Cisco made a noncommittal noise and turned on the stereo.

"Can't read my, can't read my, no he can't read my poker face—"

Lady Gaga filled the lab. Caitlin looked up from her tablet. "Poker Face? Why?"

"Because he likes it." Cisco took a smug bite of Senbei, and which had quietly become a lab staple. "I checked his Facebook."

Caitlin considered this. "You said I mentioned that hearing is the last sensory function to decline?"

"You did say that, yes."

"...Fine. Keep playing it."

She reached for an osmanthus cake and went back to her readings.

Barry Allen's head felt like it had been filled with wet sand.

There had been voices for a while — two of them, close, going back and forth in a loop he couldn't quite follow. Gradually the words were sharpening into something recognizable.

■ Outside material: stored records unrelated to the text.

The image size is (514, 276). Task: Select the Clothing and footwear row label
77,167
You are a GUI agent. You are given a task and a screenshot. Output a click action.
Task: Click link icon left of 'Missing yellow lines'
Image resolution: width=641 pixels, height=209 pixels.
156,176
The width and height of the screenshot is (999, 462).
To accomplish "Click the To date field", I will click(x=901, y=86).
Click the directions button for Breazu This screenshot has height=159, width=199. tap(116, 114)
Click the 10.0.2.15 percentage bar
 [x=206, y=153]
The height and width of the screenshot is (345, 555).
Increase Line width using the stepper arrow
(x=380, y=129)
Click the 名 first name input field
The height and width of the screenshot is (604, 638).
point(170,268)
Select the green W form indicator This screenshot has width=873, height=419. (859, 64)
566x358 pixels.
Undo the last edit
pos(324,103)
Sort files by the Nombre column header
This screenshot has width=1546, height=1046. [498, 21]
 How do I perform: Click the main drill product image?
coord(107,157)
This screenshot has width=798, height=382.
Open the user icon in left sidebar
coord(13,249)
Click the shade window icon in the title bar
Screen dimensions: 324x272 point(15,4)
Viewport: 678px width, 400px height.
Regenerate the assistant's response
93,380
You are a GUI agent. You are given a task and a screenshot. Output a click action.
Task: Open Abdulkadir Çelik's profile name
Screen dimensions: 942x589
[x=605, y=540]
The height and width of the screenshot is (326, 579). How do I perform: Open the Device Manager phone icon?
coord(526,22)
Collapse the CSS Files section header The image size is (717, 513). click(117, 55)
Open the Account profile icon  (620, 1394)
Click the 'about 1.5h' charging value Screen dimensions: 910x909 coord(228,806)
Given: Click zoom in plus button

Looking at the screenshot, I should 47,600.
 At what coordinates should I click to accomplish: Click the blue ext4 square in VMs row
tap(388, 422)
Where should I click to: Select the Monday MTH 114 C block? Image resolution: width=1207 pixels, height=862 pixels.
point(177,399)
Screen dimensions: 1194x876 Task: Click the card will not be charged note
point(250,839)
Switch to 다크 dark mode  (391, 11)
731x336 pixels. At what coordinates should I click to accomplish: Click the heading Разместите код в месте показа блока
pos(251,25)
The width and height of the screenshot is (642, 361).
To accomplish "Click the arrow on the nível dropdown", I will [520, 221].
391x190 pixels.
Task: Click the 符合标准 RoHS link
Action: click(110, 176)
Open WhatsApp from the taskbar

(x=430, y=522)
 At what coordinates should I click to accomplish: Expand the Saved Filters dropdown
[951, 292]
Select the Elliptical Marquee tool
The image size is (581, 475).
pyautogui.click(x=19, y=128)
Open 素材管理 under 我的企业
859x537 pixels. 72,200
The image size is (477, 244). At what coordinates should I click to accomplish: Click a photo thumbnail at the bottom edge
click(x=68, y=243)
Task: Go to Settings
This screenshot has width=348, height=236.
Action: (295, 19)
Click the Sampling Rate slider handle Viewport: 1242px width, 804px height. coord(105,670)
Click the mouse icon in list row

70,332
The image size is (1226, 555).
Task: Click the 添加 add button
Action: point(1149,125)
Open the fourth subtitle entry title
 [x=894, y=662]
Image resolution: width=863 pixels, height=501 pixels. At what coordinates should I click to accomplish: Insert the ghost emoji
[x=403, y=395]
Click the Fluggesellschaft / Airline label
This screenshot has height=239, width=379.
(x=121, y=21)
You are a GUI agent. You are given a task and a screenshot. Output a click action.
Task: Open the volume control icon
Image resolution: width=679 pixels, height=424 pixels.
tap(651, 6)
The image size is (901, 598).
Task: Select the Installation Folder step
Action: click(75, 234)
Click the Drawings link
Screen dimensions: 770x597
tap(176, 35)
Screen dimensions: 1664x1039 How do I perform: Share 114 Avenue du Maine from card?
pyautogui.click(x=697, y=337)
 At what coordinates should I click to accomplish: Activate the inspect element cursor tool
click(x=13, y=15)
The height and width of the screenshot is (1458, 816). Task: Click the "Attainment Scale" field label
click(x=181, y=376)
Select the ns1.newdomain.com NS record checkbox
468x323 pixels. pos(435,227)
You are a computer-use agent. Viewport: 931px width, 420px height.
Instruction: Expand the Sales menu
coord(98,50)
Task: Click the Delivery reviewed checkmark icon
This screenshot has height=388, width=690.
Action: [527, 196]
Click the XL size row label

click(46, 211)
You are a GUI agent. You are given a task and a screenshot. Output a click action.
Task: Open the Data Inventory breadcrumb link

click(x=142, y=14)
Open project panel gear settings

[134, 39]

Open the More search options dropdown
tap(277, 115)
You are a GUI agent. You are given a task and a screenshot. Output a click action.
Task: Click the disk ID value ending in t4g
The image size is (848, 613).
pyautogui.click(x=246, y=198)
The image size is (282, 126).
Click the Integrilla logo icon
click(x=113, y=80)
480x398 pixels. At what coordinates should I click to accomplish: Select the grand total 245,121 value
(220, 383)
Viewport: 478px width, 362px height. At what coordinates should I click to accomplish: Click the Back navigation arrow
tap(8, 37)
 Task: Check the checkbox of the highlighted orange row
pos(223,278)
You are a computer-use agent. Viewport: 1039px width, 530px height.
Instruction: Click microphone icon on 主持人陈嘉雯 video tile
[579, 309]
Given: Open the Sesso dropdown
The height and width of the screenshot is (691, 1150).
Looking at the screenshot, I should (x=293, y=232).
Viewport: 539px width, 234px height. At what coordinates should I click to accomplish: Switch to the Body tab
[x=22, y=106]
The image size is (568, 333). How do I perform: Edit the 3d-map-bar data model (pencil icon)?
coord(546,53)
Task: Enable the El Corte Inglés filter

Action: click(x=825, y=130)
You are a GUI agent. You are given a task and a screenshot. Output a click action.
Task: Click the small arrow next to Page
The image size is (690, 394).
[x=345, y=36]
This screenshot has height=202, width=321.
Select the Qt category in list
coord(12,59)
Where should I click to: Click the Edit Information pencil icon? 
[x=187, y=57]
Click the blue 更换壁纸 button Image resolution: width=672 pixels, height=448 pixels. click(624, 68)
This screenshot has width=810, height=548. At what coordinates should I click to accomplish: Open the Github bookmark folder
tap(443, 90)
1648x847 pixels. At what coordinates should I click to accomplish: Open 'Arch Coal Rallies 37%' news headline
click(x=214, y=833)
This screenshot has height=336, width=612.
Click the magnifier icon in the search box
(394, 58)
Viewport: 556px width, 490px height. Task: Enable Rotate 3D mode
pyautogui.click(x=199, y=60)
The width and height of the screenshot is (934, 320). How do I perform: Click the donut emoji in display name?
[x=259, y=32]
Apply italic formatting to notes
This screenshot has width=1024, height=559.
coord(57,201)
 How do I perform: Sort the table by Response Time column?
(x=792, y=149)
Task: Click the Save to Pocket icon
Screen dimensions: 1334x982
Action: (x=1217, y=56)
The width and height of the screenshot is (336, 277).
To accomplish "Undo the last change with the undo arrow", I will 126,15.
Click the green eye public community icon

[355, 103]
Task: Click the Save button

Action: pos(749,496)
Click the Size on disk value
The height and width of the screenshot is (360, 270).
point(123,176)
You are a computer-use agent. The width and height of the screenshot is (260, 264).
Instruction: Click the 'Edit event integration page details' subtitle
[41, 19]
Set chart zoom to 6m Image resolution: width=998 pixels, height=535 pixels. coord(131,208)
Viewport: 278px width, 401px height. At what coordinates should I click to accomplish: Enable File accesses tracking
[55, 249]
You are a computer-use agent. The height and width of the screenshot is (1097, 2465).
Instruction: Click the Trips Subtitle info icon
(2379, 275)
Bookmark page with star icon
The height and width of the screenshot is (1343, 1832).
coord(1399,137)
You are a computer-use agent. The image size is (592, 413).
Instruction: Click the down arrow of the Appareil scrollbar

Because he likes this song.

The music reached him first, then the voice — male, close, somewhere just past his left ear.

His eyelids moved.

It took effort. More than it should have. But light came through, and with it, the dim shape of a ceiling he didn't recognize.

He sat up.

Cisco stumbled backward in his chair.

"Holy crap — I knew it!"

Barry blinked at the room — clean white walls, unfamiliar equipment, monitors he didn't recognize — and reached up by reflex to pull the sensor pads from his forehead. Caitlin stepped forward automatically to help with the ones on his chest, then switched to professional mode, flashlight already in hand.

"Pulse is over 110. Climbing toward 120." She checked his pupils. "Reacting to light — both sides."

Barry barely heard the numbers. He was off the table before he'd consciously decided to stand, feet on cold floor, chest heaving with breaths that felt new in a way he couldn't explain, like lungs rediscovering the habit.

"Easy, man." Cisco was beside him, hands up. "You're okay. This is S.T.A.R. Labs."

S.T.A.R. Labs.

The words unlocked something. A night came rushing back — the particle accelerator, the light that had climbed past every safe threshold, the sound of something catastrophic happening all at once. The city going dark. And then the lightning, gold and close, impossibly close, falling from a sky that had no business producing it.

He looked at the two faces watching him — worried, relieved, waiting — and heard himself ask the question that had been sitting somewhere in the dark this whole time.